[Begin Provided material]

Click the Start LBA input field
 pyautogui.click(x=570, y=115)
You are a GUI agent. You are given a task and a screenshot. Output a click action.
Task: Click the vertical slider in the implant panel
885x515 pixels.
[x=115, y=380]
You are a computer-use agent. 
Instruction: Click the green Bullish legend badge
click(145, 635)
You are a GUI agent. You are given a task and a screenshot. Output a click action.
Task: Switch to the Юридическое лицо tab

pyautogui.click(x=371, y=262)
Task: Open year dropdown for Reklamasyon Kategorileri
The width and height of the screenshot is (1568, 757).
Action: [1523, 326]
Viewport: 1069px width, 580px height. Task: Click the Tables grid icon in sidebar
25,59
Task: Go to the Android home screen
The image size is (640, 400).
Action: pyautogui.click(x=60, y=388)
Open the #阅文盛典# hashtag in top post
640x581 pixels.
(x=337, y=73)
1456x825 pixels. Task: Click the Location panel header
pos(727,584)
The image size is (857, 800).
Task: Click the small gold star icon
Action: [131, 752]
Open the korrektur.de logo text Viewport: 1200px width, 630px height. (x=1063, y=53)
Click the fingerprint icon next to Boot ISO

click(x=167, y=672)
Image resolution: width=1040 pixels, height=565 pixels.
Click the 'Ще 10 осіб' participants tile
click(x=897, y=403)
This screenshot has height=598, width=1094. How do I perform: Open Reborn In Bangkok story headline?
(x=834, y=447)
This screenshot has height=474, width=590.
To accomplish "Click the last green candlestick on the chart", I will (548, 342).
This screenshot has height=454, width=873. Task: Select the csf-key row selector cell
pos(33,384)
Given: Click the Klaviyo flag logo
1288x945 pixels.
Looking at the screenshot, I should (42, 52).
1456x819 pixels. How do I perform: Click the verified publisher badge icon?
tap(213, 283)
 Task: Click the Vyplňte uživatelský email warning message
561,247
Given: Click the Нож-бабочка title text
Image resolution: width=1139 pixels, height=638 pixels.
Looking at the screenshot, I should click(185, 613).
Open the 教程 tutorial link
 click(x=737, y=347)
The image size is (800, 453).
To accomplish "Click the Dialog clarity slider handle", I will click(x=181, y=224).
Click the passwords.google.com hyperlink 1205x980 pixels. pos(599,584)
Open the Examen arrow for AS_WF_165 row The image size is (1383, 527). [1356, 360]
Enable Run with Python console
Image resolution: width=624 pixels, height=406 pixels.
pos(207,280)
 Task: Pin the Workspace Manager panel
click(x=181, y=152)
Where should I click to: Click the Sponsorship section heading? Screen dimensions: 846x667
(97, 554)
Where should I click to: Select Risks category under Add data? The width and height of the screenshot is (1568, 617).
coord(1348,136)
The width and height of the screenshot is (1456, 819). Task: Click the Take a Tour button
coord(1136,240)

[End Provided material]

Task description
Retype the lines of the data above, starting at the line containing "Open the #阅文盛典# hashtag in top post" and ending at the line containing "Action: [131, 752]", inclusive.

Written response
Open the #阅文盛典# hashtag in top post
640x581 pixels.
(x=337, y=73)
1456x825 pixels. Task: Click the Location panel header
pos(727,584)
The image size is (857, 800).
Task: Click the small gold star icon
Action: [131, 752]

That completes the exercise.